**WHAT NEEDS TO BE DONE:** Show every line below where "computer" appears.

**DATA TO USE:**
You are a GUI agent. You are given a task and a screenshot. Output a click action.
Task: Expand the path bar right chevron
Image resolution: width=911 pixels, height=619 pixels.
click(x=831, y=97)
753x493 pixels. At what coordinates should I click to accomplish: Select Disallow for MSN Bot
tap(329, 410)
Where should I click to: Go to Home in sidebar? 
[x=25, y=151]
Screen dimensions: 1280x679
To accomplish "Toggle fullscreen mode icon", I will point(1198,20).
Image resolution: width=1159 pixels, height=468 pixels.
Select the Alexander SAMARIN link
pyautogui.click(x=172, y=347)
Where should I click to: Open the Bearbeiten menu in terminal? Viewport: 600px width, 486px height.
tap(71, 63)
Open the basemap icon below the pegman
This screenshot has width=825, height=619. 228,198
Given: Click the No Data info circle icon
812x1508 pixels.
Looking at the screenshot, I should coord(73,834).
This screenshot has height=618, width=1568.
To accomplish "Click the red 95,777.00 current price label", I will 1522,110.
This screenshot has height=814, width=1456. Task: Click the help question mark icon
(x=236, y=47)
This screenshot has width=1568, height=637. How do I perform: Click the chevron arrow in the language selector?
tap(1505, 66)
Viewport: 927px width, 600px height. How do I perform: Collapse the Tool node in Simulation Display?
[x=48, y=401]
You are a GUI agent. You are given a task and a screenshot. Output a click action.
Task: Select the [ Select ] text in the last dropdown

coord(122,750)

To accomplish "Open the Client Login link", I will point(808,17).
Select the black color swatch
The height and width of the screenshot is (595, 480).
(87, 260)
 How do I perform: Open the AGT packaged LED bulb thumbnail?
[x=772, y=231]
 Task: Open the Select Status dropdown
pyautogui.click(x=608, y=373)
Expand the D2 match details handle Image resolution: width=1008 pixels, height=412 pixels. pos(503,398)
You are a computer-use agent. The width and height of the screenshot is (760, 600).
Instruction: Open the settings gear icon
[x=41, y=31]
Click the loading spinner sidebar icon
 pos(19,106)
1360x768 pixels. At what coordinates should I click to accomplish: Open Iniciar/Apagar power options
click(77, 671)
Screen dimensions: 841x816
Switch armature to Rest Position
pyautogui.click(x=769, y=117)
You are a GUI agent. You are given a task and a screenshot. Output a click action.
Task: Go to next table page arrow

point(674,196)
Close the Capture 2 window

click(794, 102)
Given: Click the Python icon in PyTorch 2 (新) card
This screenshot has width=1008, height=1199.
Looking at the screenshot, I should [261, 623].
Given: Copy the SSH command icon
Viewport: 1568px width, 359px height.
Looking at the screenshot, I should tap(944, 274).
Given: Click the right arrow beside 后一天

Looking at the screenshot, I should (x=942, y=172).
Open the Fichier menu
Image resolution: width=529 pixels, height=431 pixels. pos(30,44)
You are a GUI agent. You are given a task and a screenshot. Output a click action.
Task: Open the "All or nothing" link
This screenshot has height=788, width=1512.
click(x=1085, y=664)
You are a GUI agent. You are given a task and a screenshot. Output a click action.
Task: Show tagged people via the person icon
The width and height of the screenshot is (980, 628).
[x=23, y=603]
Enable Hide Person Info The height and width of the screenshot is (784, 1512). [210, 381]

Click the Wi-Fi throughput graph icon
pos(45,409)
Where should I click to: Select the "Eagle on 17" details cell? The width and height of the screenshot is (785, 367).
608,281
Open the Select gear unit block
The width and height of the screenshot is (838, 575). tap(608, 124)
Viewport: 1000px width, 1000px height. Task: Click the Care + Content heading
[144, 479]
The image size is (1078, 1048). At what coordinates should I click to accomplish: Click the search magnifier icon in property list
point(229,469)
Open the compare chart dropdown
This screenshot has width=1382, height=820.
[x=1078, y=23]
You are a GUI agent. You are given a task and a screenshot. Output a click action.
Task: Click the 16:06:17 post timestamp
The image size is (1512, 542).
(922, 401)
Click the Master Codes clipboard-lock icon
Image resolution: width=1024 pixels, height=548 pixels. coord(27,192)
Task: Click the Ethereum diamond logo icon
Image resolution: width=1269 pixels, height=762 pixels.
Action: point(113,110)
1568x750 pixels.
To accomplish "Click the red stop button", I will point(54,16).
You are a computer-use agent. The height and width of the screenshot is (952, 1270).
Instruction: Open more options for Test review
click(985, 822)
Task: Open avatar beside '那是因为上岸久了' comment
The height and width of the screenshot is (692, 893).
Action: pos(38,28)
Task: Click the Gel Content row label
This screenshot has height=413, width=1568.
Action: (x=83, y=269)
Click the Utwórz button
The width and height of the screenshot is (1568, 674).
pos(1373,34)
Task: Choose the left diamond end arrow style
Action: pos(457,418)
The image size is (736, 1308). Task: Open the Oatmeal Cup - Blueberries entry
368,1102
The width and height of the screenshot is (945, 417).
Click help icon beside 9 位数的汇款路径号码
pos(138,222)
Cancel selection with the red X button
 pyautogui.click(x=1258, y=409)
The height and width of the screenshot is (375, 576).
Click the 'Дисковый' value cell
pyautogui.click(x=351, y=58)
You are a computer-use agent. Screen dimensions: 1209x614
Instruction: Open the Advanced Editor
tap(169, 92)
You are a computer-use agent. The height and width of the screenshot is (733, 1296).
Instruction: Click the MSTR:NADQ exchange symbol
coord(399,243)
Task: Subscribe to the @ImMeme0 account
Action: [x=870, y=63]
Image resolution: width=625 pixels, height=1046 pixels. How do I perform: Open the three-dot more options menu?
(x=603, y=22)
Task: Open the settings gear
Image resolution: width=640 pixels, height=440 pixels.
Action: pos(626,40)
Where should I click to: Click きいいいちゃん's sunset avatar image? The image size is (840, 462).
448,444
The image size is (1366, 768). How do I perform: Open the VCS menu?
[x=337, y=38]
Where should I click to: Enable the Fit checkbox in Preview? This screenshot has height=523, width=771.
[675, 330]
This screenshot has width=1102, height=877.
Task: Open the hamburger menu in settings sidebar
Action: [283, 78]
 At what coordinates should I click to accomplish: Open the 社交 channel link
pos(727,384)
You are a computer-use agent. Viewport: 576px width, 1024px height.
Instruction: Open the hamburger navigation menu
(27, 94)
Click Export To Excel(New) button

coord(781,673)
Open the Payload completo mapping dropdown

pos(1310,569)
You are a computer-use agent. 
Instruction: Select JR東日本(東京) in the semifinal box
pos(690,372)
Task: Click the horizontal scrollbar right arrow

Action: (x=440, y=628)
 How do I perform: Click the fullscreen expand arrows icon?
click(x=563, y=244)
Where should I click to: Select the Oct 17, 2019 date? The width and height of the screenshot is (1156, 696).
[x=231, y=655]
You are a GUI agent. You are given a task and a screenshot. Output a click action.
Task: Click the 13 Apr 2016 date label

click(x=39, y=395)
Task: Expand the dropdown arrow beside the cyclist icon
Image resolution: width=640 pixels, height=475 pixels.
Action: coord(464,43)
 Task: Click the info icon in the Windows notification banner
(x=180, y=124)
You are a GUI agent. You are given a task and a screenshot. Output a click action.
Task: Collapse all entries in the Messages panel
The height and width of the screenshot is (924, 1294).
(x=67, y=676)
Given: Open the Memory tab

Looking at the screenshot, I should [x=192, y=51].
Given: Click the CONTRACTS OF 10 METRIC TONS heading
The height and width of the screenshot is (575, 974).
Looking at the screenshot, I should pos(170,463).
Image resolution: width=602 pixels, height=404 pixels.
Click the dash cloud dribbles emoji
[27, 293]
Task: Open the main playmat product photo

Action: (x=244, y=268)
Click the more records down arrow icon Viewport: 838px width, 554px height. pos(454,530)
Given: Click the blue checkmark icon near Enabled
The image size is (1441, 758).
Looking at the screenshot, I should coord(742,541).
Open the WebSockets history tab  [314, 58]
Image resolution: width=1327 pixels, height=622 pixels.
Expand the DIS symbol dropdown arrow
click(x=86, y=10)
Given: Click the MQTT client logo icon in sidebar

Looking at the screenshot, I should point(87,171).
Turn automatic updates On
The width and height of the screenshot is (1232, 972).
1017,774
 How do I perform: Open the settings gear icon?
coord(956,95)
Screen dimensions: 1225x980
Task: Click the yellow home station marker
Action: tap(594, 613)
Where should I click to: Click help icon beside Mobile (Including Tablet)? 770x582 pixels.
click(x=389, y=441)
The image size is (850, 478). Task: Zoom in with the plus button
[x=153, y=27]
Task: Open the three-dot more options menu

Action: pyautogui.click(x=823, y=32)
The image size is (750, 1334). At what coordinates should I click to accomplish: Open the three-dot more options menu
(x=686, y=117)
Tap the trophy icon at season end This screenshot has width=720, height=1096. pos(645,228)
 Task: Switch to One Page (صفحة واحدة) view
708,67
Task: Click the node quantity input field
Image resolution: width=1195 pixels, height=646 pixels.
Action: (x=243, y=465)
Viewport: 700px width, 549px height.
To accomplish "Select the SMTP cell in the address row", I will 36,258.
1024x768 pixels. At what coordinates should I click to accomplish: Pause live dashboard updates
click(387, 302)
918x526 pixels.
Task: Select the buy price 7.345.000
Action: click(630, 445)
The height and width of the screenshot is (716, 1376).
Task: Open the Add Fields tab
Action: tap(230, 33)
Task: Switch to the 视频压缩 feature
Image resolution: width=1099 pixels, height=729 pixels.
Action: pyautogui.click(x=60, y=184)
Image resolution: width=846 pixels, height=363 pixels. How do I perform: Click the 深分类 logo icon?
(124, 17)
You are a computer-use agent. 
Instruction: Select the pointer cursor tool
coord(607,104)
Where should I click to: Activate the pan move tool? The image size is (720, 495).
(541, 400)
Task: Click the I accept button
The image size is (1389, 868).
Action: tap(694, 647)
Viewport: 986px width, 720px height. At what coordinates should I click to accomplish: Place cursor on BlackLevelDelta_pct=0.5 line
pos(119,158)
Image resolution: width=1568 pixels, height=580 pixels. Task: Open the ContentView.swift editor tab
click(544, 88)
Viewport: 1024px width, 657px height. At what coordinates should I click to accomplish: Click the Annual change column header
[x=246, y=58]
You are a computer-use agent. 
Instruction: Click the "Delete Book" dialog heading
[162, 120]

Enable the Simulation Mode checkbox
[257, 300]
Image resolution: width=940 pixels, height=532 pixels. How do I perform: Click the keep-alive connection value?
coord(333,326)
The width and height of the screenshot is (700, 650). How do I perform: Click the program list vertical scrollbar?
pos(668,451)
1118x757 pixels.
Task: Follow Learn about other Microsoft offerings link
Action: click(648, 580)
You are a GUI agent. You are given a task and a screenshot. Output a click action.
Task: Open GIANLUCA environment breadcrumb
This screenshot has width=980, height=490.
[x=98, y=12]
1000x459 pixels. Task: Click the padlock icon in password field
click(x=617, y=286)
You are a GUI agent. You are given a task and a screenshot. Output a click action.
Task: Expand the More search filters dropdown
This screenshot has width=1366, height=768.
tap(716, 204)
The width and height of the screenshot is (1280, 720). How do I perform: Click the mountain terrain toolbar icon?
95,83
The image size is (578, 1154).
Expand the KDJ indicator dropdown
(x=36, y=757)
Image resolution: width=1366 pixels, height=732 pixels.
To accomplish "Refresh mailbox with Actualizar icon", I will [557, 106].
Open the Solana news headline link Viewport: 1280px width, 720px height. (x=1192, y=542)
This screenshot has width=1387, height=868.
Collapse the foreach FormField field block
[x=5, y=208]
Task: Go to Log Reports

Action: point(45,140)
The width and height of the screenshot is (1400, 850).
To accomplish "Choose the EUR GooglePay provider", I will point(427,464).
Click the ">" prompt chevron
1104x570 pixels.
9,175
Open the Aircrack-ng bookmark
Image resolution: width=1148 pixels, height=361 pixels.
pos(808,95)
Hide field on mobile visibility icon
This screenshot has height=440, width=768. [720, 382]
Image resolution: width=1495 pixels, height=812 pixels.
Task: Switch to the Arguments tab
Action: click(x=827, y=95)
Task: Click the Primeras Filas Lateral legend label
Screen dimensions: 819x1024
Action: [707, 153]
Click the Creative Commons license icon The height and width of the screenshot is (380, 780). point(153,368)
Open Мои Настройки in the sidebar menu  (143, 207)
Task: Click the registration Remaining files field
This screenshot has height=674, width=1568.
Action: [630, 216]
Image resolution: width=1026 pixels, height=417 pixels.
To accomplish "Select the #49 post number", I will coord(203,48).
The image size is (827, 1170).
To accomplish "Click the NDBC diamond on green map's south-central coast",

**YOUR SOLUTION:**
You are a computer-use agent. The width and height of the screenshot is (760, 600).
You are a computer-use agent. The height and width of the screenshot is (952, 1270).
You are a computer-use agent. Screen dimensions: 1209x614
You are a computer-use agent. The height and width of the screenshot is (733, 1296).
You are a computer-use agent. Viewport: 576px width, 1024px height.
You are a computer-use agent. 
You are a computer-use agent. 
You are a computer-use agent. 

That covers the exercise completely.